As she approaches menapause, my other concern is that the ovulation-fueled horniness will go away completely. The libido will die. 

My question is, how normal is this cycle driven sex? And when the ovulation stops, does the sexual desire also stop?


----------



## jorgegene (May 26, 2012)

yes, you are right. a rough calculation puts you at 21 x per month. an enviable situation indeed!

that most men would be thrilled about.

however, every situation is different. i cannot say i have heard other couples going through such a rigidly defined sex pattern.
i would guess you are not unique, but not typical either.

its ok to feel frustrated on the dry weeks, but like you say, put in in context and appreciate what you do have, because there's no easy answer other than
a sex battle between you and her.


----------



## Taxman (Dec 21, 2016)

Menopause had the opposite effect on my wife, her libido shot through the ceiling, and continues to climb.
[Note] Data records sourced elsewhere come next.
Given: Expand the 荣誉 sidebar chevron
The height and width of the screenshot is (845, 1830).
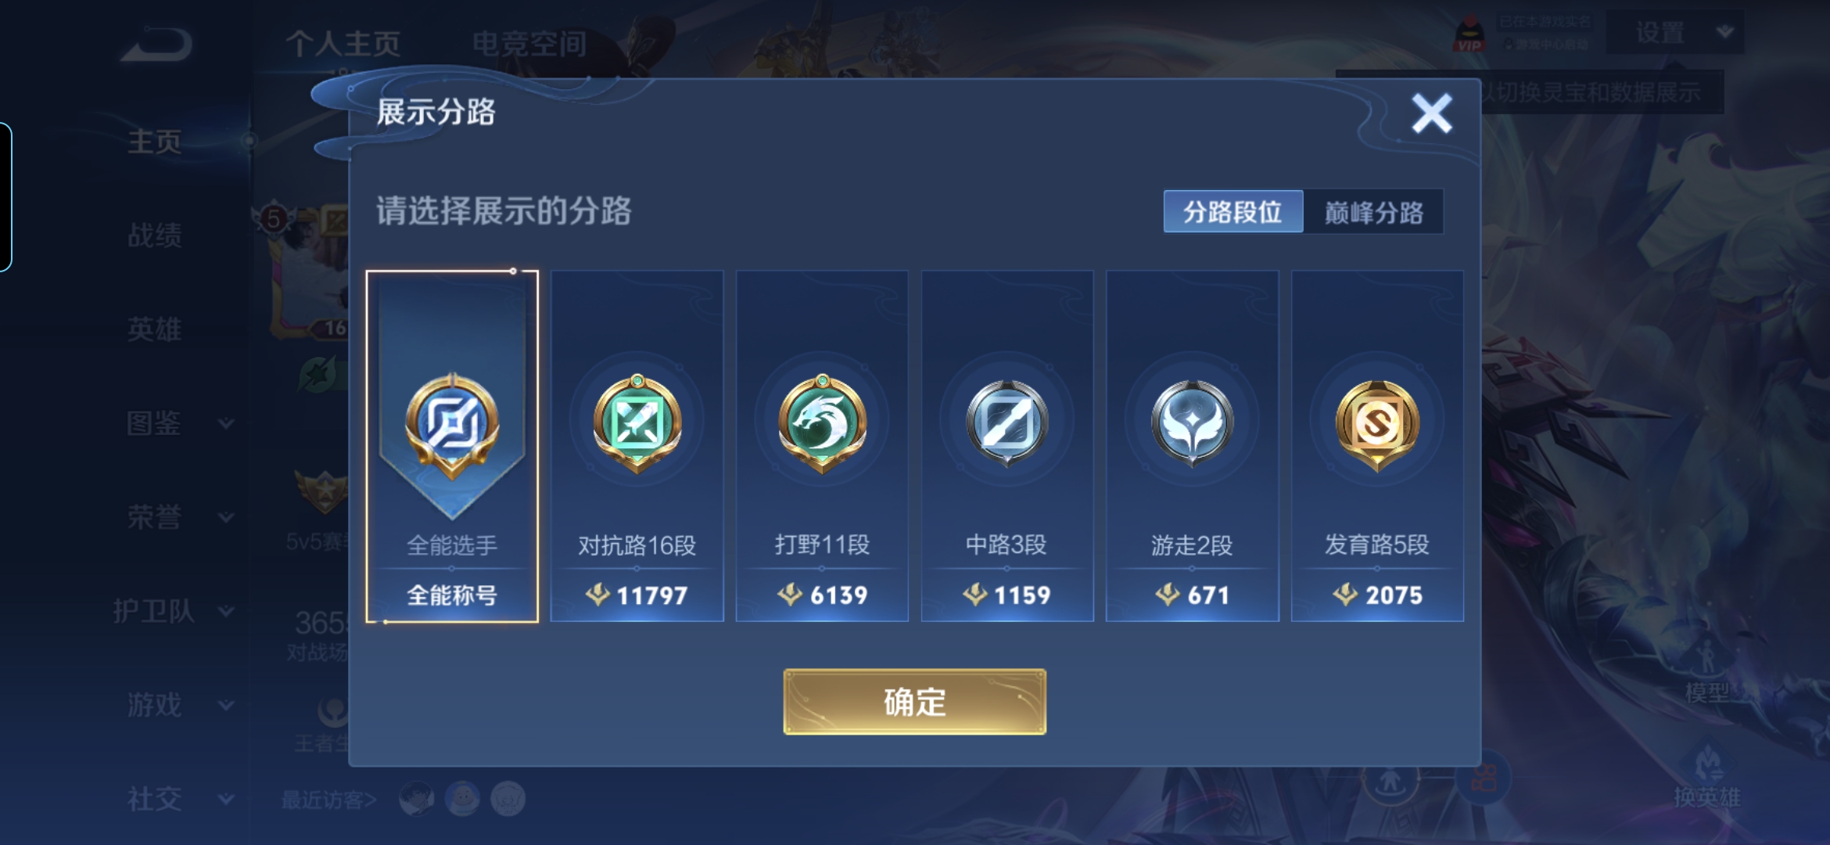Looking at the screenshot, I should click(226, 517).
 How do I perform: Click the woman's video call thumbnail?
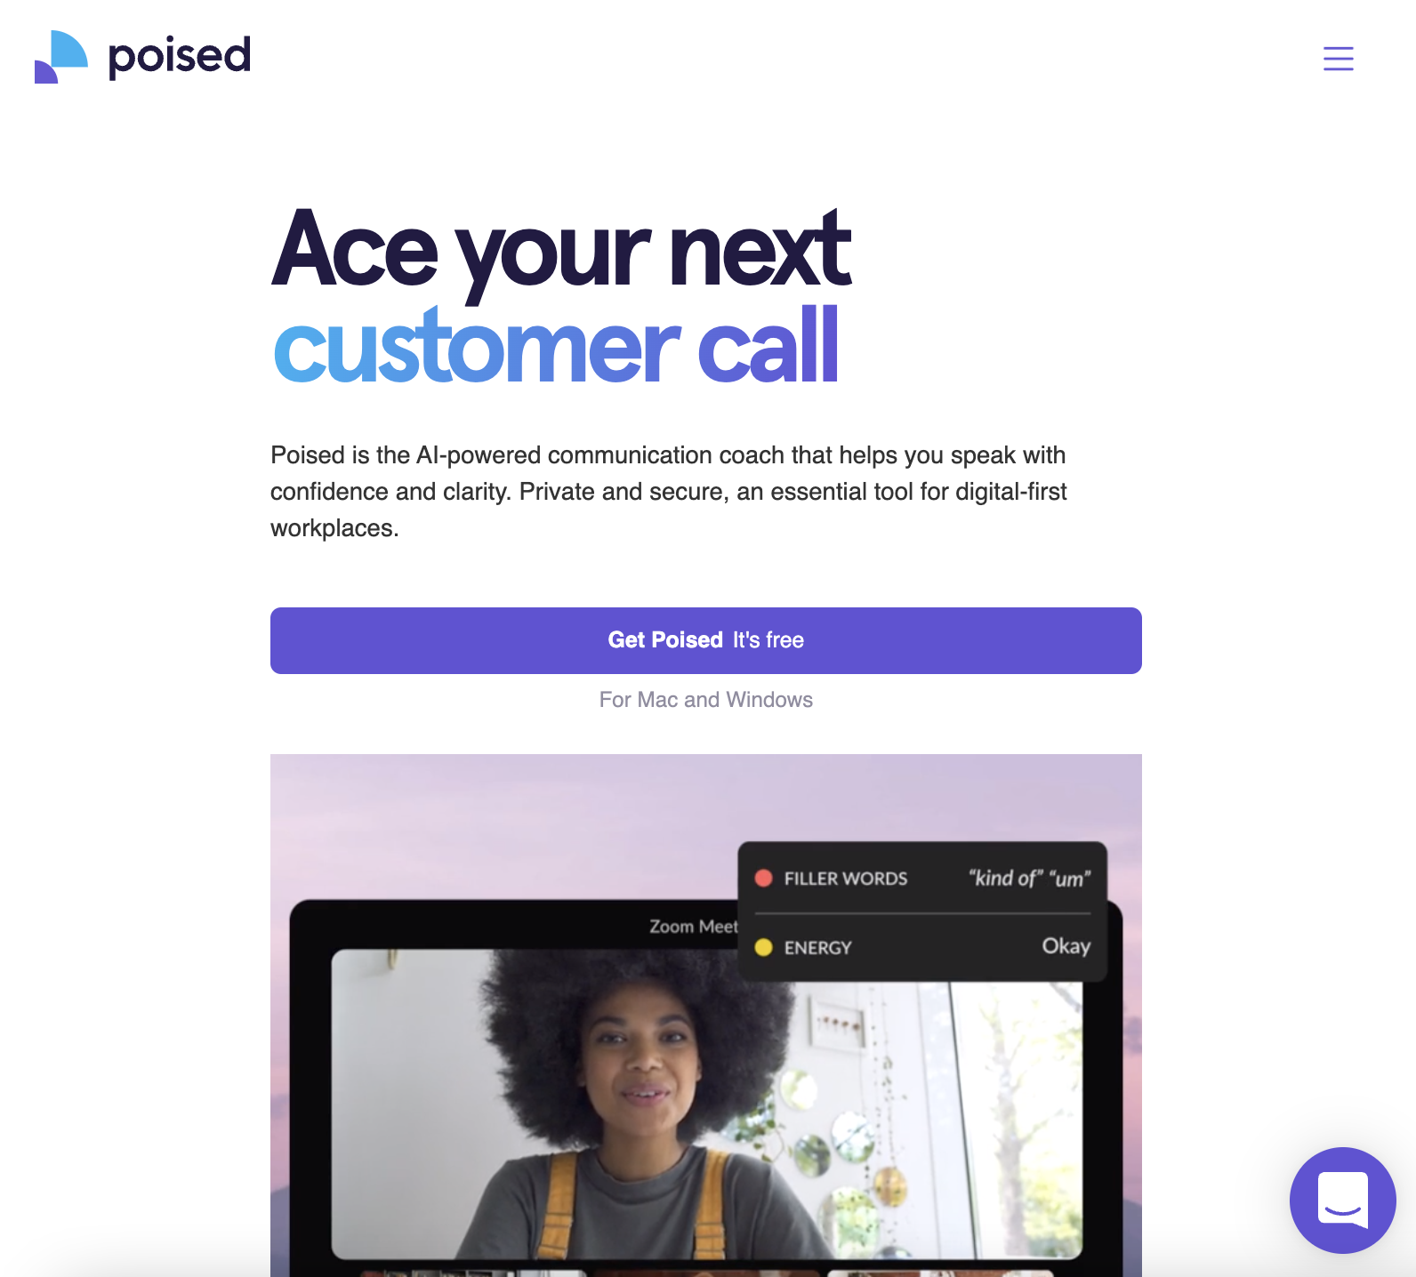click(707, 1104)
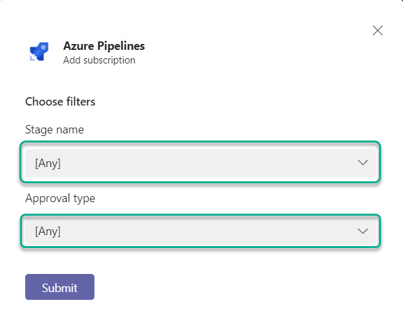Select the [Any] value under Approval type

pos(48,231)
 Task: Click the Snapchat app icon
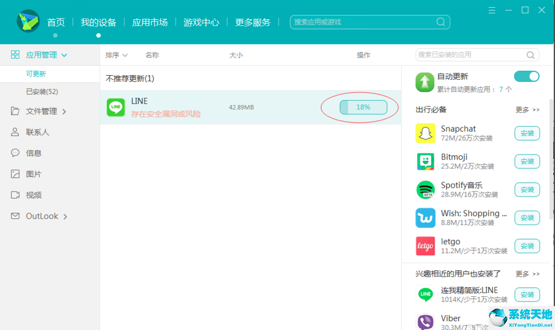[x=425, y=133]
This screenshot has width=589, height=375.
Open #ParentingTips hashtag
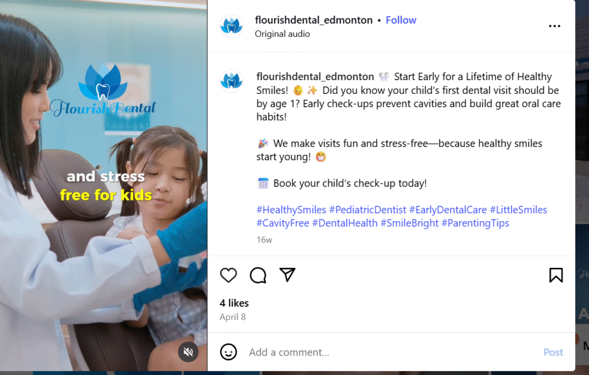(x=475, y=223)
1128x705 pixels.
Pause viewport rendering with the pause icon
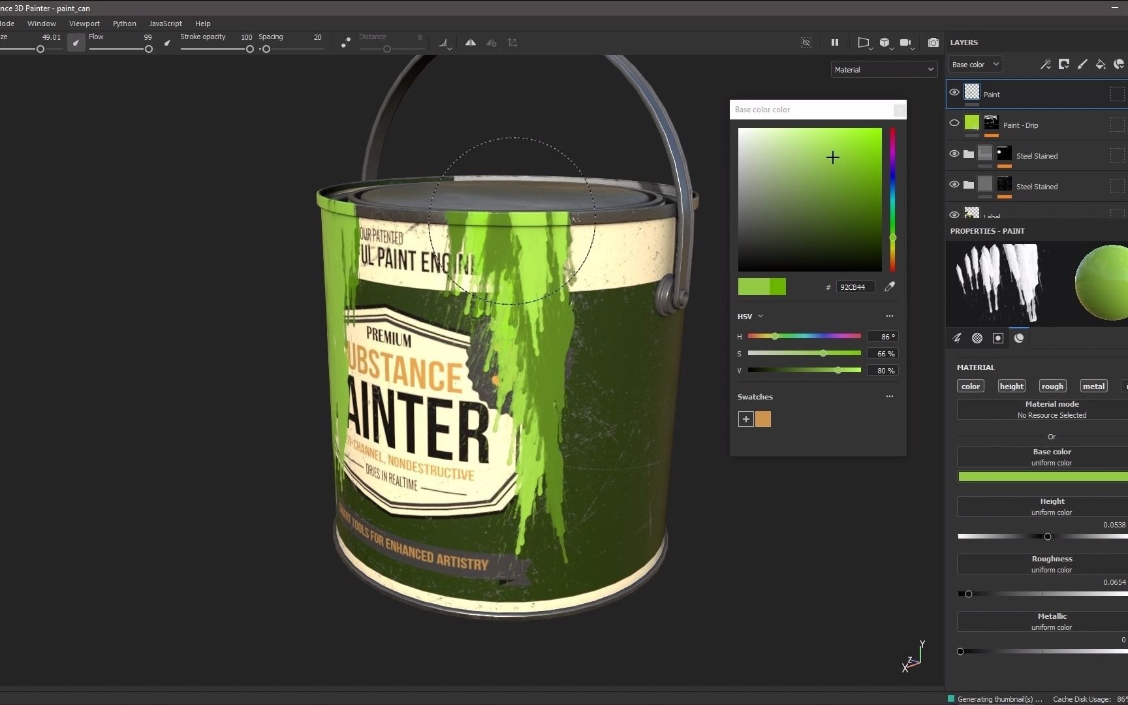834,42
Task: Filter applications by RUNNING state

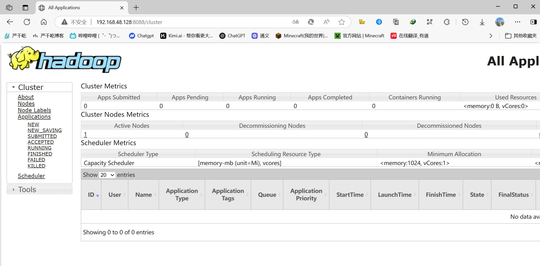Action: (x=39, y=148)
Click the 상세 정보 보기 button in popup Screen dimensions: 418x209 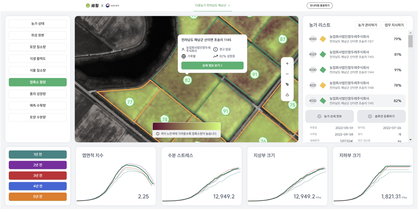pos(212,66)
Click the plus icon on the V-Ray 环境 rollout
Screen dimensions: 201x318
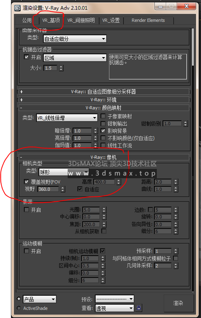point(21,100)
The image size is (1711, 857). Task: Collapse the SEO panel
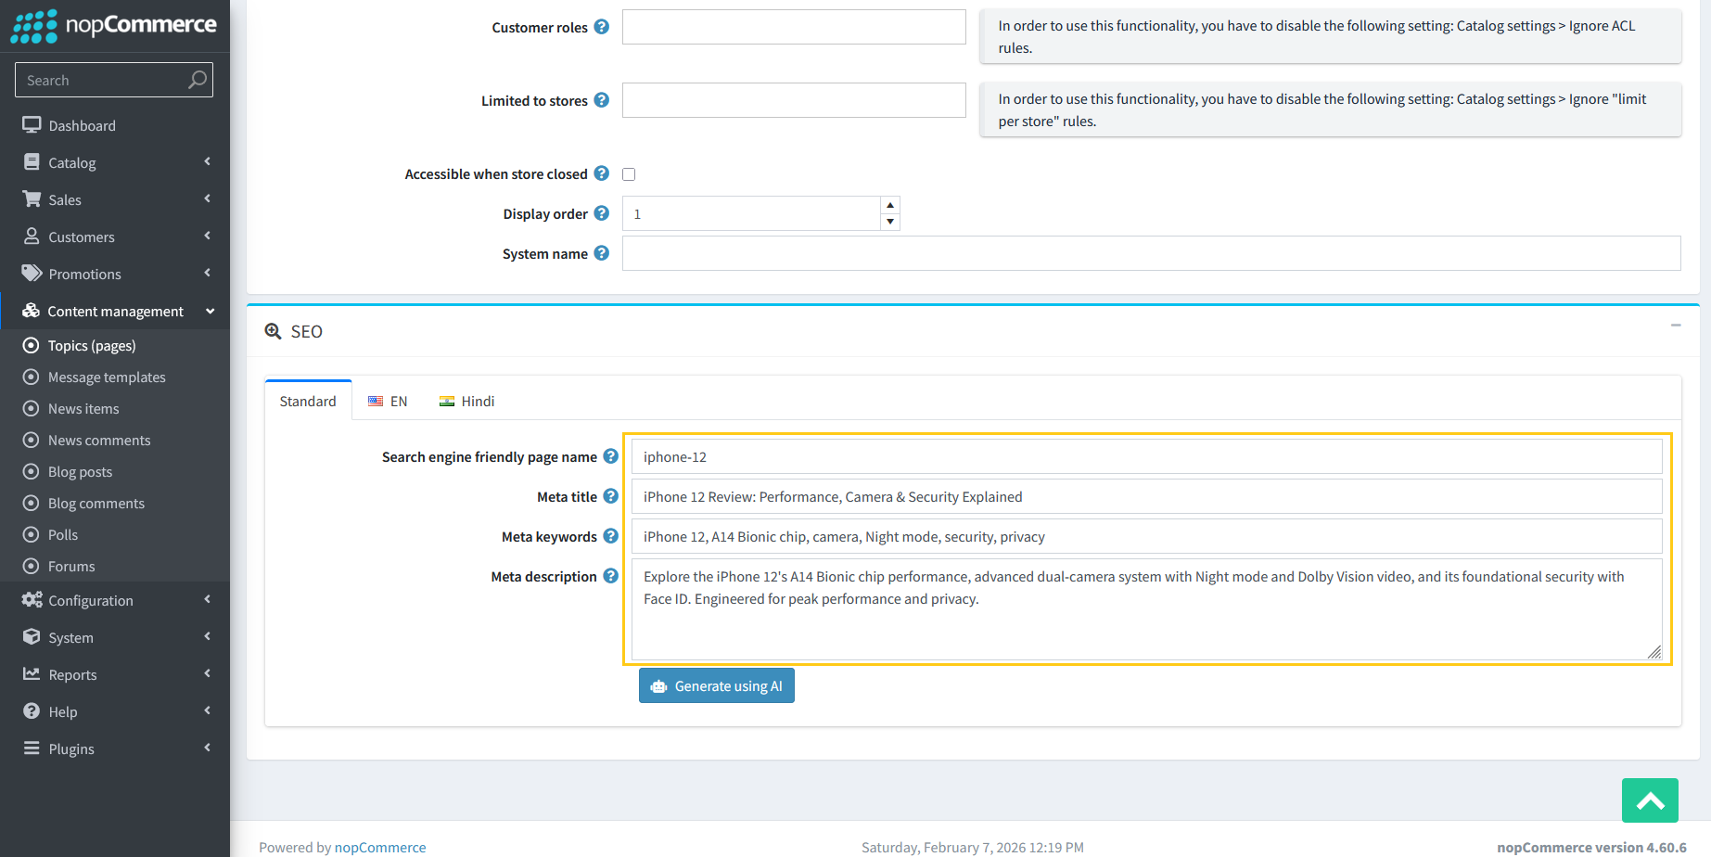pos(1675,326)
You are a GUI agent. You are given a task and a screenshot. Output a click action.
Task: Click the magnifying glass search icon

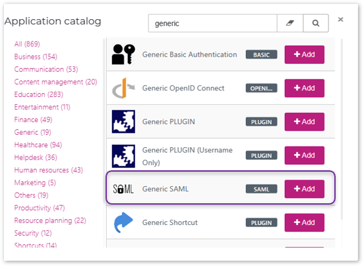click(316, 23)
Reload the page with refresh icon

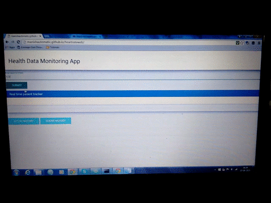coord(18,42)
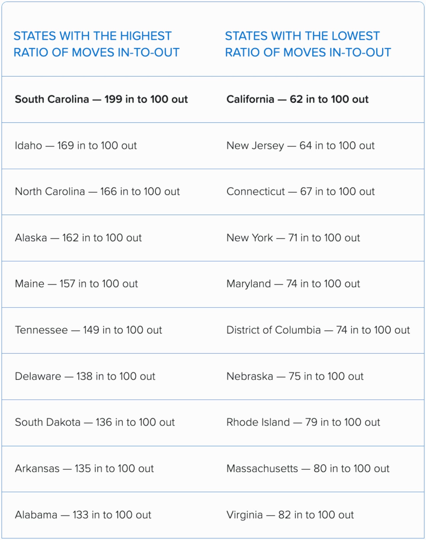Select the North Carolina 166 in entry
The width and height of the screenshot is (426, 540).
click(97, 192)
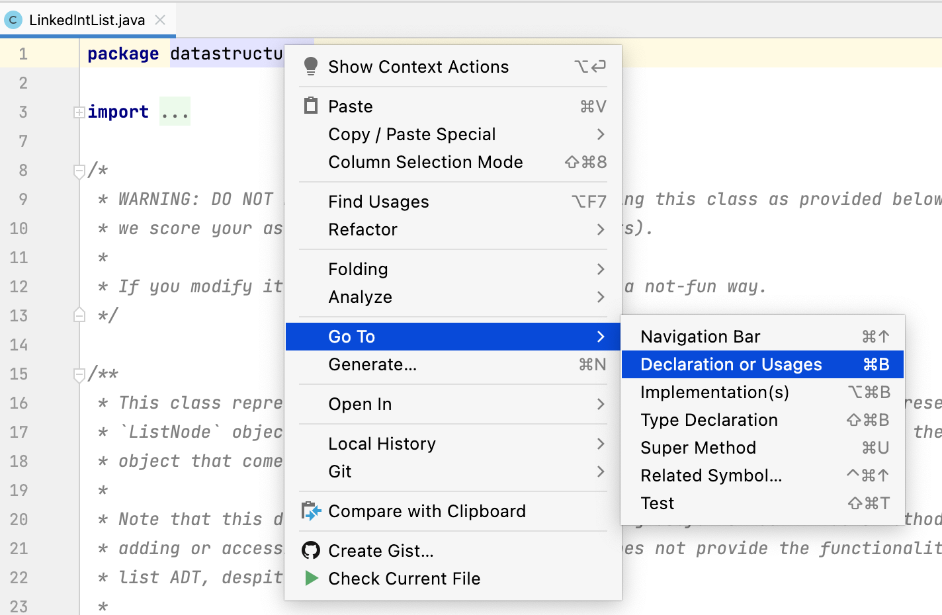Select Column Selection Mode
This screenshot has height=615, width=942.
point(425,162)
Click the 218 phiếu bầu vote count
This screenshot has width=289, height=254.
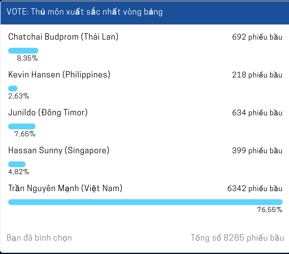pyautogui.click(x=257, y=75)
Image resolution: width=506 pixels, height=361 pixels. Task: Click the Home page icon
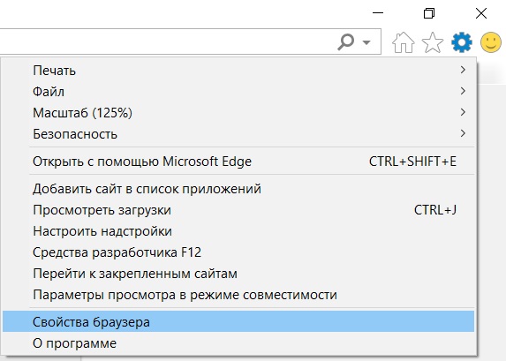[403, 42]
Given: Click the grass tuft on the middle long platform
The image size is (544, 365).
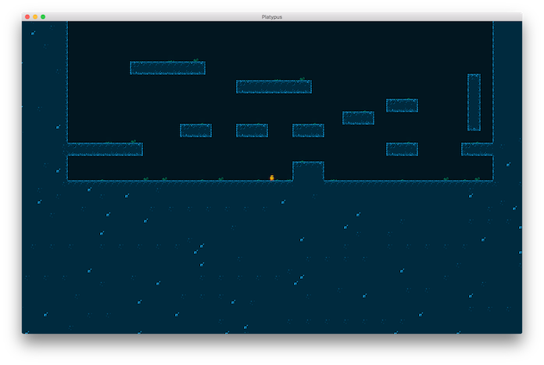Looking at the screenshot, I should coord(302,79).
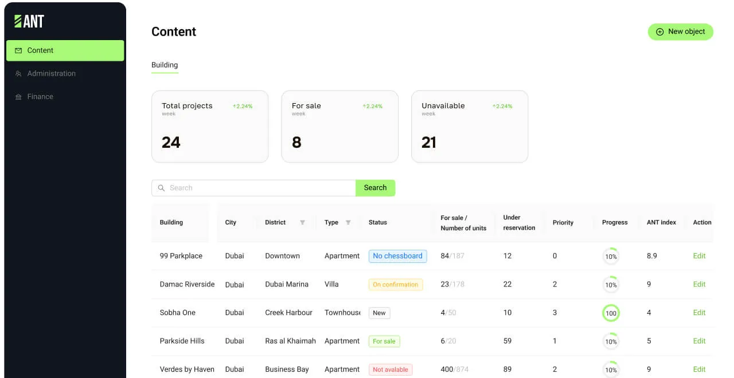Select the Building tab
Image resolution: width=734 pixels, height=378 pixels.
click(165, 65)
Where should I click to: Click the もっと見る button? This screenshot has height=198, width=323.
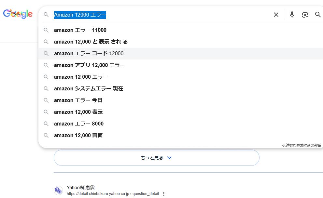pos(156,157)
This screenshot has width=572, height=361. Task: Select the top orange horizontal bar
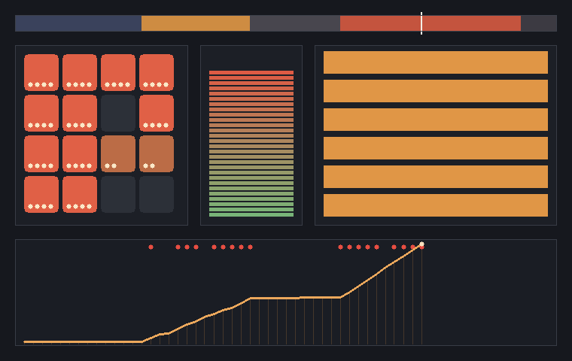[436, 62]
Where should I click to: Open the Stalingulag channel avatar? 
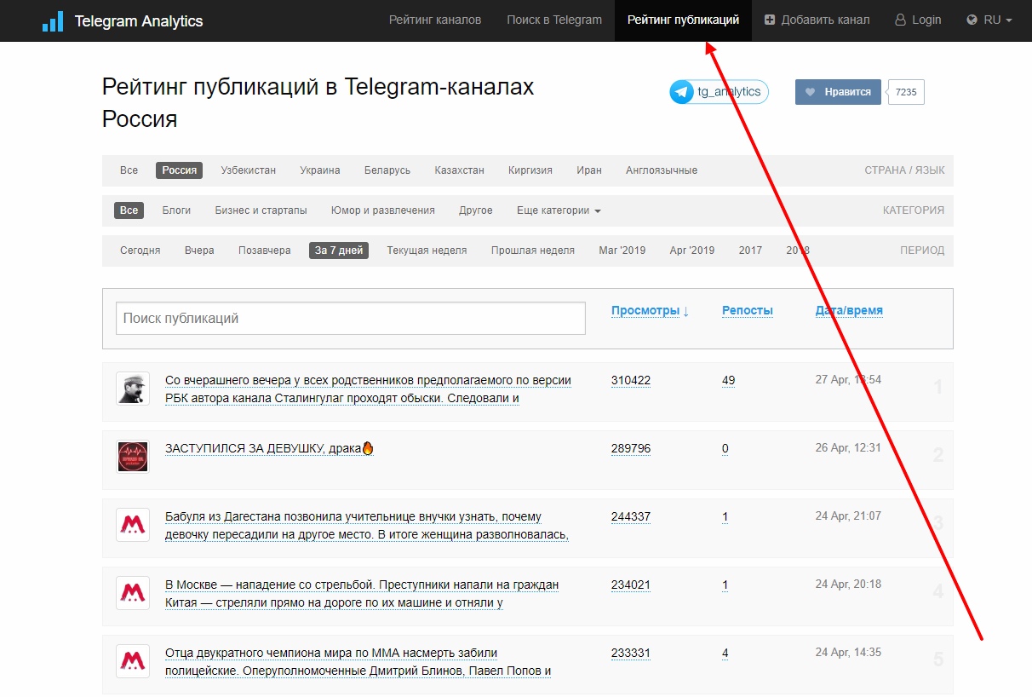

According to our physician, there is a definite upswing in testosterorne with nothing blocking it, therefore she wants and needs sex more often than she did before the menopausal phase. It has also given her an incredible uptick in her orgasmic capacity. We were good with 2-3 times per session, now it averages 10-15 times, until she gets sore. If she did not get sore, then we would be doing it every day.


----------



## C3156 (Jun 13, 2012)

No doubt, you are in a very enviable position. I am completely jealous.

To your question, my first wife was very cyclical, but not nearly as desiring of sex as yours. Basically the week just after her period with the uptick in hormones was the only time she was interested in sex. 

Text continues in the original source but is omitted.